### The input
+++

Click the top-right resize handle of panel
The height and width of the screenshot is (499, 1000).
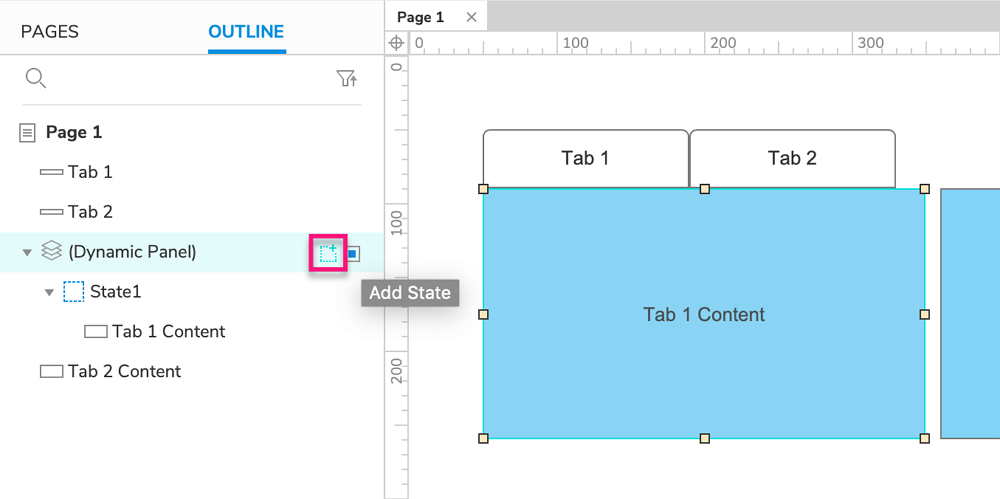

+++

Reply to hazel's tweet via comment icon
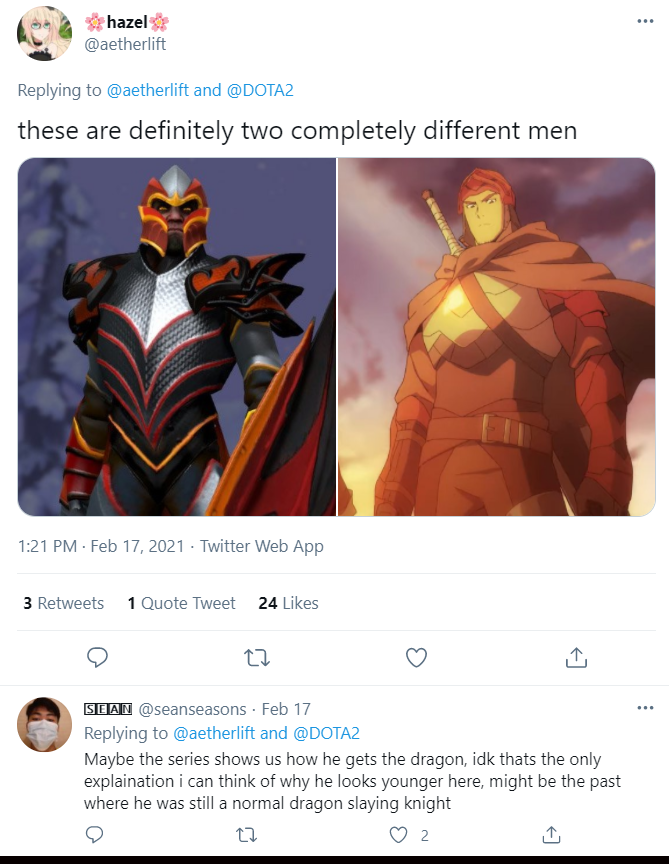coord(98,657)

+++

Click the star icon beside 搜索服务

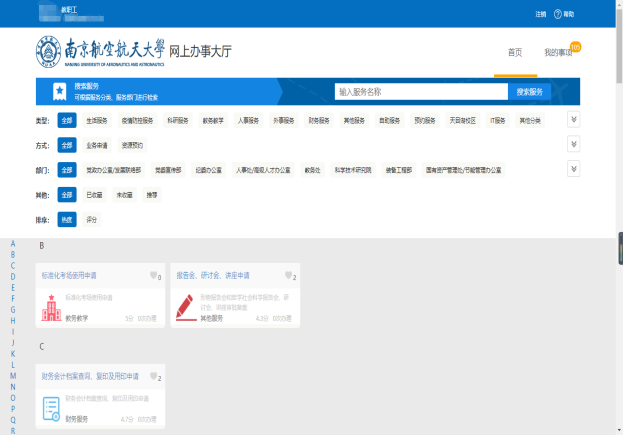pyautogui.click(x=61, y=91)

+++

Taking the listing above as the source, transcribe only the lines starting at the line with "Click the top-right resize handle of panel" and going through the line with "The height and", unaltered and with both ends included.

### Exercise solution
Click the top-right resize handle of panel
The height and width of the screenshot is (499, 1000).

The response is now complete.